Exercise goal >>
In the lines from the one with "Click the Access Date calendar icon" up to and including the one with "coord(161,413)", switch "Refactor" to "Format" and change nothing else. Give back only those lines.

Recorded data
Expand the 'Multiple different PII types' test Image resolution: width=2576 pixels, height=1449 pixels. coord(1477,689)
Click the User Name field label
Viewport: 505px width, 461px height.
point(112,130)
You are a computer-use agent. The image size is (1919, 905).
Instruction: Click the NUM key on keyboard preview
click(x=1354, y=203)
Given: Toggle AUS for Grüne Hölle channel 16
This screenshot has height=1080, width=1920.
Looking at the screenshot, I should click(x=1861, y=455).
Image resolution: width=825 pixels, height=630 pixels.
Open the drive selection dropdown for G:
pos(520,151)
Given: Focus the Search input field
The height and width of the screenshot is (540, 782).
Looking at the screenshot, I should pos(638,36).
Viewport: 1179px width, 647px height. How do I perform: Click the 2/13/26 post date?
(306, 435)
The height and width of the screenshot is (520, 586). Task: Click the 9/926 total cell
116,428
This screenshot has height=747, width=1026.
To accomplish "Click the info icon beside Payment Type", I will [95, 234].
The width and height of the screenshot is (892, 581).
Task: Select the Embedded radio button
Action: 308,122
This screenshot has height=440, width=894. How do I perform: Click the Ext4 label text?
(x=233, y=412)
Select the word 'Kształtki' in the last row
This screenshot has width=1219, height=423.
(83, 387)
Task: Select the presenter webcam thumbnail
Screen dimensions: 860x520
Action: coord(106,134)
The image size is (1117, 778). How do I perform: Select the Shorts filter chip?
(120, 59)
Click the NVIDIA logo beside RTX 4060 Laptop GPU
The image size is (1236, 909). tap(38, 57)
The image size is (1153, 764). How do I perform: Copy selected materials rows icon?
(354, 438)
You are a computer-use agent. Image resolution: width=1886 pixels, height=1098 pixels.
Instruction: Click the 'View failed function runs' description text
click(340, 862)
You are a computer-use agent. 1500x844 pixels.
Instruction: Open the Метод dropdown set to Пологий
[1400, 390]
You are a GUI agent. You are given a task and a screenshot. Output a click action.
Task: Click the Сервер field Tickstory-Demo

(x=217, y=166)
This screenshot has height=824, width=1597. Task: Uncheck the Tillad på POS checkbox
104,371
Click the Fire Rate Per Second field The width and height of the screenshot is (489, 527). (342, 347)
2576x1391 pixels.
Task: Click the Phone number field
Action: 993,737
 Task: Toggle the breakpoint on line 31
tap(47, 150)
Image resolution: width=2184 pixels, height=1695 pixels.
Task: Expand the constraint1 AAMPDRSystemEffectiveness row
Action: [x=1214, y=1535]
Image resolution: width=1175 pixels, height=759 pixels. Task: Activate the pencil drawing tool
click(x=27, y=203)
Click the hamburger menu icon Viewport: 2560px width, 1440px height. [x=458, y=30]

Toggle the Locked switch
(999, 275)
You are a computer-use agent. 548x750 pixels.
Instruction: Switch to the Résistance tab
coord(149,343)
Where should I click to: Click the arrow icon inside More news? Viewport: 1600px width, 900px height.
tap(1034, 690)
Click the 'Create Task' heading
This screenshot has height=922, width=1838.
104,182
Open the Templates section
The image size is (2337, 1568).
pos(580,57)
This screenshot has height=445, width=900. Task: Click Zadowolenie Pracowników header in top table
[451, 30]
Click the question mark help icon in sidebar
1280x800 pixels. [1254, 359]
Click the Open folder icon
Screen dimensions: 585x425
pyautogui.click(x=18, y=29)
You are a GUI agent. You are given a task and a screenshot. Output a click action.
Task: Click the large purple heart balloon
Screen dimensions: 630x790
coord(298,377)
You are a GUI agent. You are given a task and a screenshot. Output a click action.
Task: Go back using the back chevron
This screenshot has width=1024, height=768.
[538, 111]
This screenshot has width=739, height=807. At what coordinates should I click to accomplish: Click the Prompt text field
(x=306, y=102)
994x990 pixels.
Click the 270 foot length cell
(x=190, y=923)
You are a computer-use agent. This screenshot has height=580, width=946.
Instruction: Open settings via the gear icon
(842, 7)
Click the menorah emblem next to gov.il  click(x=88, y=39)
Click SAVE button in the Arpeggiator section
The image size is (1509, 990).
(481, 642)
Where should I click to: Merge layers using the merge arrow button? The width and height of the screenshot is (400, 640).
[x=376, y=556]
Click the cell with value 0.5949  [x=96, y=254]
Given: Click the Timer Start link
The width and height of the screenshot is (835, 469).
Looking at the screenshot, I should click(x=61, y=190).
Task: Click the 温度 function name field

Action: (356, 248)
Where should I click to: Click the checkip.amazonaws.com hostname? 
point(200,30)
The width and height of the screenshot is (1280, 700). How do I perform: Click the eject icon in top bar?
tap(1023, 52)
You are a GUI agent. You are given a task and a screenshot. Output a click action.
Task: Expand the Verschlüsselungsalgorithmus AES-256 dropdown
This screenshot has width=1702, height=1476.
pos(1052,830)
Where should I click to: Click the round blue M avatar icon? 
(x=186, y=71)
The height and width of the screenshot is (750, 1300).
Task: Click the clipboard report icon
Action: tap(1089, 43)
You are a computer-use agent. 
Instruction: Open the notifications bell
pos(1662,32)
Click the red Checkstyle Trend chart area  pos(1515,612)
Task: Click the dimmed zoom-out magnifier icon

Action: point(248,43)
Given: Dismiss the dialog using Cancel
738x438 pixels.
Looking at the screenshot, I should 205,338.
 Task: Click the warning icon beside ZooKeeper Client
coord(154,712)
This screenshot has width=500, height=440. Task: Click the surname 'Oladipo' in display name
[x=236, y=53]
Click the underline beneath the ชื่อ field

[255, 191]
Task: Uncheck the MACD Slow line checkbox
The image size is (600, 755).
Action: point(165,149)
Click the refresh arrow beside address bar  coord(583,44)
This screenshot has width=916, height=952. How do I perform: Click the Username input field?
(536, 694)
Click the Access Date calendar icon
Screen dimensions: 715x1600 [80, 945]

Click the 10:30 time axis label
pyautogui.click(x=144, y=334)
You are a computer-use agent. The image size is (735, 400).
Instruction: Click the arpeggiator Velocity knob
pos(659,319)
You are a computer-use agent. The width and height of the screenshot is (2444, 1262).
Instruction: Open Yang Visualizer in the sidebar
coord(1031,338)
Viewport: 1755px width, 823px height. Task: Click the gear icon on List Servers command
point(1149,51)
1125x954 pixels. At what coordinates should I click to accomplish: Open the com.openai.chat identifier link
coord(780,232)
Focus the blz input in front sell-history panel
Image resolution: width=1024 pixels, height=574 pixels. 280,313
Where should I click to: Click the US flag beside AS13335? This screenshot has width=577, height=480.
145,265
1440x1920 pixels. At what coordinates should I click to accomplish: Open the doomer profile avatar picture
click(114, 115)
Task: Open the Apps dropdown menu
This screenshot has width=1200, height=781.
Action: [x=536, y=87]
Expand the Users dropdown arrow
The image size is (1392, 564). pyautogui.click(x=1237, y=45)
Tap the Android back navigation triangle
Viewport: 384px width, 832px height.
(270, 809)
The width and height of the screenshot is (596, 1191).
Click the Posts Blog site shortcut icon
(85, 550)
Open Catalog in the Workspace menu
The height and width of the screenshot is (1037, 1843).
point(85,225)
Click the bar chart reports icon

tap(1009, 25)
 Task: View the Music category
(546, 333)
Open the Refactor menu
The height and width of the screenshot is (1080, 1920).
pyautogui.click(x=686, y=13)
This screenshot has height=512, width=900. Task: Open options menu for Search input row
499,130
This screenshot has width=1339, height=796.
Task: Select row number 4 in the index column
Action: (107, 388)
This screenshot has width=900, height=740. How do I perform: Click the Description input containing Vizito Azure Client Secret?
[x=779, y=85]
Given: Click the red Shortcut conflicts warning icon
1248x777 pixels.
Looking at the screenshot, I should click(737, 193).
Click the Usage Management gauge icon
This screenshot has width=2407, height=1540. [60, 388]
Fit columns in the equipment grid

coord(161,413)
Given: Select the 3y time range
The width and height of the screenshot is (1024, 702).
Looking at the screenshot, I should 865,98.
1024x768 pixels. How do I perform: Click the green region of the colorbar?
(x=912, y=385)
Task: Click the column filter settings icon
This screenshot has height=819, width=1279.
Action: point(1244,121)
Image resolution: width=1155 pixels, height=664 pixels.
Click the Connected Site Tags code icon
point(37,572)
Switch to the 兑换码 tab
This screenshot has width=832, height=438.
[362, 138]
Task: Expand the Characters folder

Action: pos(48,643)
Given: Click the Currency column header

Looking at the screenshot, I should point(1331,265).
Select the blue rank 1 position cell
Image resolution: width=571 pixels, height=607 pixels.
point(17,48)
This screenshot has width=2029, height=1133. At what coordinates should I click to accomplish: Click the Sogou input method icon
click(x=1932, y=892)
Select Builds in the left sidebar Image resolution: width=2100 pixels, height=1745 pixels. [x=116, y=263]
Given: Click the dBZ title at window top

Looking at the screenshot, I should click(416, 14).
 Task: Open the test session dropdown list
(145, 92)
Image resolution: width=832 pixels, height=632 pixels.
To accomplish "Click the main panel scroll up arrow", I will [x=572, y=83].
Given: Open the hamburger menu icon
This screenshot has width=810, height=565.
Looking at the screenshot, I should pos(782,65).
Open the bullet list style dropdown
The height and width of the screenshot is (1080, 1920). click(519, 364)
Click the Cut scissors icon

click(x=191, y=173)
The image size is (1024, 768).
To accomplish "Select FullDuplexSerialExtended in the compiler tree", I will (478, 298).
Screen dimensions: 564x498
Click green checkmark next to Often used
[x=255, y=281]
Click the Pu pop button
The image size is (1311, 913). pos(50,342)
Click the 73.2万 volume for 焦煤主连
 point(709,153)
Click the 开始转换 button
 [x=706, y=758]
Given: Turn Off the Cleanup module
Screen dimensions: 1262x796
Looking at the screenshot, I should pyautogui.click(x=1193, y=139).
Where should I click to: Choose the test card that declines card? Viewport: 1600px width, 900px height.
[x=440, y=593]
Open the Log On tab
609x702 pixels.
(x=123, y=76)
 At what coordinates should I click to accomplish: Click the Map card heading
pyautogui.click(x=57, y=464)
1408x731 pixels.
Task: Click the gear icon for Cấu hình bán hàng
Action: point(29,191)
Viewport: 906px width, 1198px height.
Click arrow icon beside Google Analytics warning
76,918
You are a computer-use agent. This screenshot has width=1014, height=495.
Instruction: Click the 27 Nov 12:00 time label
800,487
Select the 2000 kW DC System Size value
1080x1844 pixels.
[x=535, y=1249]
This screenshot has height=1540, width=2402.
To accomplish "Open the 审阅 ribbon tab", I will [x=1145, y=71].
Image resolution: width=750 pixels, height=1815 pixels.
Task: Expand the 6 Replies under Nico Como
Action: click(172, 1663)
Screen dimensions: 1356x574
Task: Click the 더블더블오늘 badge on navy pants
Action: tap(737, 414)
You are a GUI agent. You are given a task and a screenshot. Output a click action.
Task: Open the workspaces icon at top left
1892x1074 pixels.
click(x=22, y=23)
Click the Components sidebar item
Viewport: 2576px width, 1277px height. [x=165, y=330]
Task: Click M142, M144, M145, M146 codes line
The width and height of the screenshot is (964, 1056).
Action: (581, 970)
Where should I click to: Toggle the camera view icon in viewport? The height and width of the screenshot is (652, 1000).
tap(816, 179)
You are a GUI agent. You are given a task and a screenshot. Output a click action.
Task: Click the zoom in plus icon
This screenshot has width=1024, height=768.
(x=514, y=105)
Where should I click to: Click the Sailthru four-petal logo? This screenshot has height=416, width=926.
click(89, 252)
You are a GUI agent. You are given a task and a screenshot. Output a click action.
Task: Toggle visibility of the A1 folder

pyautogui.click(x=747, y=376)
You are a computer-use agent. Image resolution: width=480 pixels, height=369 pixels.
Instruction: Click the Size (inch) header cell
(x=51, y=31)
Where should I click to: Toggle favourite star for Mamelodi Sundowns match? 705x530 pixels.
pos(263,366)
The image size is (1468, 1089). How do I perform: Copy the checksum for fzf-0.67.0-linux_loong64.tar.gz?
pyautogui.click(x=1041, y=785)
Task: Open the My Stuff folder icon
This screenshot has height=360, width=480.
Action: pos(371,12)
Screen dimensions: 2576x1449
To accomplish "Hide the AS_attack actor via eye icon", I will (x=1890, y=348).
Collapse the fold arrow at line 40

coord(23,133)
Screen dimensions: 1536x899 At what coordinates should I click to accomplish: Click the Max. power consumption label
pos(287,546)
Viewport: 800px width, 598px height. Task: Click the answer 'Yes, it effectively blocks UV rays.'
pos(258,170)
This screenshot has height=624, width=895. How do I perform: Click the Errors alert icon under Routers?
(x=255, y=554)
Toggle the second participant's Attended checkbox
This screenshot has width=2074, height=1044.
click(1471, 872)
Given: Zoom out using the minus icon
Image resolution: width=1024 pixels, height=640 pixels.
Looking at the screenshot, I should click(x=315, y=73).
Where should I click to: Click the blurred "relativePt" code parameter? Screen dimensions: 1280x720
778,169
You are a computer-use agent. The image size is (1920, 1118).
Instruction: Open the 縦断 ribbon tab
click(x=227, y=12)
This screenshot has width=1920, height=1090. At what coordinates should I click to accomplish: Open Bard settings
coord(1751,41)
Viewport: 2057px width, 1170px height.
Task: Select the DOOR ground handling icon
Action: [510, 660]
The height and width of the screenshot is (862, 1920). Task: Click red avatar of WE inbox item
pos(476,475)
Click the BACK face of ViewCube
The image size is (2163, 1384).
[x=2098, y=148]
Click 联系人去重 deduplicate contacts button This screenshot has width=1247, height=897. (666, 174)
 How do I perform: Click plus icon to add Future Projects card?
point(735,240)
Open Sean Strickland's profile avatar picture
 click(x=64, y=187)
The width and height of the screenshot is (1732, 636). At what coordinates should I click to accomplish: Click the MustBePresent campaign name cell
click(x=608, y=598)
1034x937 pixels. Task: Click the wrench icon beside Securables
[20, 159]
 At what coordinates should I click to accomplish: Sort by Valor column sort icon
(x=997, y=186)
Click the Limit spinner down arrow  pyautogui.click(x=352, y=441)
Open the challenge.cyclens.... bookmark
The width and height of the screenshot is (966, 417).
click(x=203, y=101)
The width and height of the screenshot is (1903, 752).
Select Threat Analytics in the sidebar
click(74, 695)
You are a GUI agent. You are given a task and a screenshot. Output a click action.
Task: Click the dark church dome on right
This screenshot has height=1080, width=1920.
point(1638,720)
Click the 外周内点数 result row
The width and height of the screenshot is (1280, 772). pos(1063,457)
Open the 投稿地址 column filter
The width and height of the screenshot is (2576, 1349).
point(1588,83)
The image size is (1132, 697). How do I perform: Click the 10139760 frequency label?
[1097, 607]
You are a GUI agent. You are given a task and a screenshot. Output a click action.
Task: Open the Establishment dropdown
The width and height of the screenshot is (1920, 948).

Task output >>
Click the Access Date calendar icon
Screen dimensions: 715x1600 [80, 945]

Click the 10:30 time axis label
pyautogui.click(x=144, y=334)
You are a computer-use agent. The image size is (735, 400).
Instruction: Click the arpeggiator Velocity knob
pos(659,319)
You are a computer-use agent. The width and height of the screenshot is (2444, 1262).
Instruction: Open Yang Visualizer in the sidebar
coord(1031,338)
Viewport: 1755px width, 823px height. Task: Click the gear icon on List Servers command
point(1149,51)
1125x954 pixels. At what coordinates should I click to accomplish: Open the com.openai.chat identifier link
coord(780,232)
Focus the blz input in front sell-history panel
Image resolution: width=1024 pixels, height=574 pixels. 280,313
Where should I click to: Click the US flag beside AS13335? This screenshot has width=577, height=480.
145,265
1440x1920 pixels. At what coordinates should I click to accomplish: Open the doomer profile avatar picture
click(114, 115)
Task: Open the Apps dropdown menu
This screenshot has width=1200, height=781.
Action: [x=536, y=87]
Expand the Users dropdown arrow
The image size is (1392, 564). pyautogui.click(x=1237, y=45)
Tap the Android back navigation triangle
Viewport: 384px width, 832px height.
(270, 809)
The width and height of the screenshot is (596, 1191).
Click the Posts Blog site shortcut icon
(85, 550)
Open Catalog in the Workspace menu
The height and width of the screenshot is (1037, 1843).
point(85,225)
Click the bar chart reports icon

tap(1009, 25)
 Task: View the Music category
(546, 333)
Open the Format menu
The height and width of the screenshot is (1080, 1920).
pyautogui.click(x=686, y=13)
This screenshot has height=512, width=900. Task: Open options menu for Search input row
499,130
This screenshot has width=1339, height=796.
Task: Select row number 4 in the index column
Action: (107, 388)
This screenshot has width=900, height=740. How do I perform: Click the Description input containing Vizito Azure Client Secret?
[x=779, y=85]
Given: Click the red Shortcut conflicts warning icon
1248x777 pixels.
Looking at the screenshot, I should click(737, 193).
Click the Usage Management gauge icon
This screenshot has width=2407, height=1540. [60, 388]
Fit columns in the equipment grid

coord(161,413)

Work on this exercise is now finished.